(Collected data)
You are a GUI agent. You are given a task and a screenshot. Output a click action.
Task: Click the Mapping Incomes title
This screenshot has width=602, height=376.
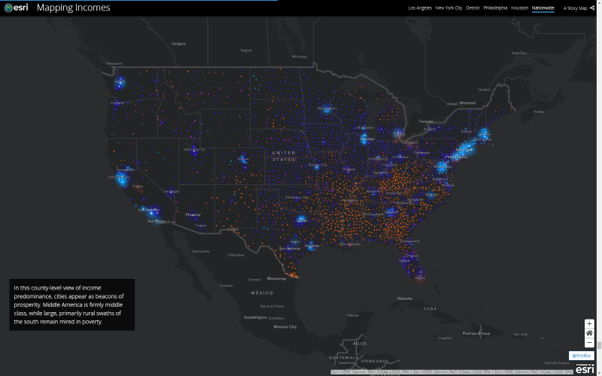73,8
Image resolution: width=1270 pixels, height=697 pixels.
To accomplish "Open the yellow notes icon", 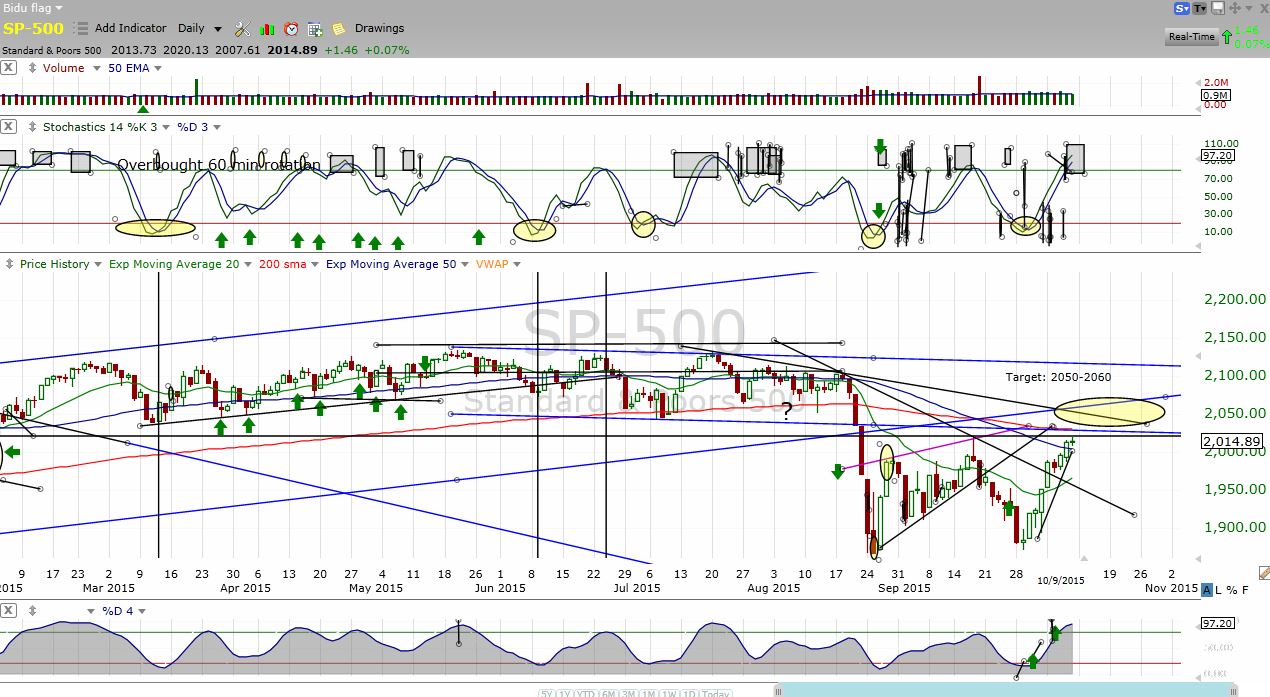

» **Exercise objective**: Word for word, give back each entry from above, but skip any picture.

» **Solution to this problem**:
You are a GUI agent. You are given a task and a screenshot. Output a click action.
Task: Click the Mapping Incomes title
This screenshot has width=602, height=376.
73,8
Image resolution: width=1270 pixels, height=697 pixels.
To accomplish "Open the yellow notes icon", 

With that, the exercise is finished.